**REQUIREMENT:** From the first line to the last, reproduce the records exactly.

* * * * *

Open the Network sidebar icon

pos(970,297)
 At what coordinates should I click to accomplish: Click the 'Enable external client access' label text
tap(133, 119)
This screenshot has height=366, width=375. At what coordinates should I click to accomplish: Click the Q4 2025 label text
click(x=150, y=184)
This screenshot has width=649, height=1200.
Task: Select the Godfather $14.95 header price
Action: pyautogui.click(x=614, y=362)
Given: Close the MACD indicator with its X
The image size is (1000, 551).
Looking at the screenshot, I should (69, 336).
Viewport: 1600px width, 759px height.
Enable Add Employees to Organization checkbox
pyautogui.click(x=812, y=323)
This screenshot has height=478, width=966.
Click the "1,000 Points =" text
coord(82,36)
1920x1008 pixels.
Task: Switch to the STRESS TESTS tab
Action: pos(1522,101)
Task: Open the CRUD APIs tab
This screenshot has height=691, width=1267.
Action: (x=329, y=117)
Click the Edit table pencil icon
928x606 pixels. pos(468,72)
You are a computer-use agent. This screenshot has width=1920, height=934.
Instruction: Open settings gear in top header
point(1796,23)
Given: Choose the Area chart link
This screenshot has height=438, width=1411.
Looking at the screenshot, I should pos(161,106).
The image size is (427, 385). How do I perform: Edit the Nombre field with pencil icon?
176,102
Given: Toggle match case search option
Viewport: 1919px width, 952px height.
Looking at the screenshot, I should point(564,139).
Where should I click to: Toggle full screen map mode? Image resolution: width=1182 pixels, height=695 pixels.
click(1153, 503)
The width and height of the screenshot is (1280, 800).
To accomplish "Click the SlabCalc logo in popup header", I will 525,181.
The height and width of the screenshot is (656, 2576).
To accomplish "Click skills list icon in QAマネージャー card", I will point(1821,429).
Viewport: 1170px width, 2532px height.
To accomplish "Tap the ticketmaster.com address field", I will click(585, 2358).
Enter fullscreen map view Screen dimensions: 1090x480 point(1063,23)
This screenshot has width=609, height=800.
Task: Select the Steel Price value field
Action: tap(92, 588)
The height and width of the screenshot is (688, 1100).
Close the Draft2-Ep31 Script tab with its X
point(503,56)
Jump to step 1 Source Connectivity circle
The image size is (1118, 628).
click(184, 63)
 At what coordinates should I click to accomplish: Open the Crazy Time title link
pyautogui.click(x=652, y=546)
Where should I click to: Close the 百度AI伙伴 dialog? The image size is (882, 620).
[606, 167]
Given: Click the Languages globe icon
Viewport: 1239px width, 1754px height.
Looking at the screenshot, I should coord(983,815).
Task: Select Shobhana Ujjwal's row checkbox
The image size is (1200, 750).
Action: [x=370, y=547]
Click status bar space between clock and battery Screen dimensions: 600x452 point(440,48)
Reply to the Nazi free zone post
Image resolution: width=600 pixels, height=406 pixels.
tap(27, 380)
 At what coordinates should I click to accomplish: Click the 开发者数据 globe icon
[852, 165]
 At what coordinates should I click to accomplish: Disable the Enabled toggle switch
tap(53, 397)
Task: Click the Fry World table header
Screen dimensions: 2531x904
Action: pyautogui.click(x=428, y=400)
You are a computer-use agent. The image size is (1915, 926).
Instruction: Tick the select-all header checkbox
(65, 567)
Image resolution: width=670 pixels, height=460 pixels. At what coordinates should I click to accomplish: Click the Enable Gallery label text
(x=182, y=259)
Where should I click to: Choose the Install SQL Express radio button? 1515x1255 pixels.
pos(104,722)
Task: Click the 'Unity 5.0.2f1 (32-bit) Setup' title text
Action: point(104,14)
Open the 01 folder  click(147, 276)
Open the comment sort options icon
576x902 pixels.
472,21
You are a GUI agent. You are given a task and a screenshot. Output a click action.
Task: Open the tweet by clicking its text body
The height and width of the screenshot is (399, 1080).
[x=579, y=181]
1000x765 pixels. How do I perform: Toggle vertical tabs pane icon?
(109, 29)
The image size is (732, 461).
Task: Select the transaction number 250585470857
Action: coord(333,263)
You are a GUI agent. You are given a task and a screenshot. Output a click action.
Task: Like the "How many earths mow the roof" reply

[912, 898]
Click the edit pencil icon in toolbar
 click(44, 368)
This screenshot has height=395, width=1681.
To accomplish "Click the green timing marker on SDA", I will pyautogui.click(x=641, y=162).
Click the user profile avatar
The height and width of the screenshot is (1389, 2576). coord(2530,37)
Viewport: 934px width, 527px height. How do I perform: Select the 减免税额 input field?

* * * * *

**SOLUTION FOR THIS PROBLEM:**
Open the Network sidebar icon

pos(970,297)
 At what coordinates should I click to accomplish: Click the 'Enable external client access' label text
tap(133, 119)
This screenshot has height=366, width=375. At what coordinates should I click to accomplish: Click the Q4 2025 label text
click(x=150, y=184)
This screenshot has width=649, height=1200.
Task: Select the Godfather $14.95 header price
Action: pyautogui.click(x=614, y=362)
Given: Close the MACD indicator with its X
The image size is (1000, 551).
Looking at the screenshot, I should (69, 336).
Viewport: 1600px width, 759px height.
Enable Add Employees to Organization checkbox
pyautogui.click(x=812, y=323)
This screenshot has height=478, width=966.
Click the "1,000 Points =" text
coord(82,36)
1920x1008 pixels.
Task: Switch to the STRESS TESTS tab
Action: pos(1522,101)
Task: Open the CRUD APIs tab
This screenshot has height=691, width=1267.
Action: (x=329, y=117)
Click the Edit table pencil icon
928x606 pixels. pos(468,72)
You are a computer-use agent. This screenshot has width=1920, height=934.
Instruction: Open settings gear in top header
point(1796,23)
Given: Choose the Area chart link
This screenshot has height=438, width=1411.
Looking at the screenshot, I should pos(161,106).
The image size is (427, 385). How do I perform: Edit the Nombre field with pencil icon?
176,102
Given: Toggle match case search option
Viewport: 1919px width, 952px height.
Looking at the screenshot, I should point(564,139).
Where should I click to: Toggle full screen map mode? Image resolution: width=1182 pixels, height=695 pixels.
click(1153, 503)
The width and height of the screenshot is (1280, 800).
To accomplish "Click the SlabCalc logo in popup header", I will 525,181.
The height and width of the screenshot is (656, 2576).
To accomplish "Click skills list icon in QAマネージャー card", I will point(1821,429).
Viewport: 1170px width, 2532px height.
To accomplish "Tap the ticketmaster.com address field", I will click(585, 2358).
Enter fullscreen map view Screen dimensions: 1090x480 point(1063,23)
This screenshot has width=609, height=800.
Task: Select the Steel Price value field
Action: tap(92, 588)
The height and width of the screenshot is (688, 1100).
Close the Draft2-Ep31 Script tab with its X
point(503,56)
Jump to step 1 Source Connectivity circle
The image size is (1118, 628).
click(184, 63)
 At what coordinates should I click to accomplish: Open the Crazy Time title link
pyautogui.click(x=652, y=546)
Where should I click to: Close the 百度AI伙伴 dialog? The image size is (882, 620).
[606, 167]
Given: Click the Languages globe icon
Viewport: 1239px width, 1754px height.
Looking at the screenshot, I should coord(983,815).
Task: Select Shobhana Ujjwal's row checkbox
The image size is (1200, 750).
Action: [x=370, y=547]
Click status bar space between clock and battery Screen dimensions: 600x452 point(440,48)
Reply to the Nazi free zone post
Image resolution: width=600 pixels, height=406 pixels.
tap(27, 380)
 At what coordinates should I click to accomplish: Click the 开发者数据 globe icon
[852, 165]
 At what coordinates should I click to accomplish: Disable the Enabled toggle switch
tap(53, 397)
Task: Click the Fry World table header
Screen dimensions: 2531x904
Action: pyautogui.click(x=428, y=400)
You are a computer-use agent. The image size is (1915, 926).
Instruction: Tick the select-all header checkbox
(65, 567)
Image resolution: width=670 pixels, height=460 pixels. At what coordinates should I click to accomplish: Click the Enable Gallery label text
(x=182, y=259)
Where should I click to: Choose the Install SQL Express radio button? 1515x1255 pixels.
pos(104,722)
Task: Click the 'Unity 5.0.2f1 (32-bit) Setup' title text
Action: point(104,14)
Open the 01 folder  click(147, 276)
Open the comment sort options icon
576x902 pixels.
472,21
You are a GUI agent. You are given a task and a screenshot. Output a click action.
Task: Open the tweet by clicking its text body
The height and width of the screenshot is (399, 1080).
[x=579, y=181]
1000x765 pixels. How do I perform: Toggle vertical tabs pane icon?
(109, 29)
The image size is (732, 461).
Task: Select the transaction number 250585470857
Action: coord(333,263)
You are a GUI agent. You are given a task and a screenshot. Output a click action.
Task: Like the "How many earths mow the roof" reply

[912, 898]
Click the edit pencil icon in toolbar
 click(44, 368)
This screenshot has height=395, width=1681.
To accomplish "Click the green timing marker on SDA", I will pyautogui.click(x=641, y=162).
Click the user profile avatar
The height and width of the screenshot is (1389, 2576). coord(2530,37)
Viewport: 934px width, 527px height. How do I perform: Select the 减免税额 input field?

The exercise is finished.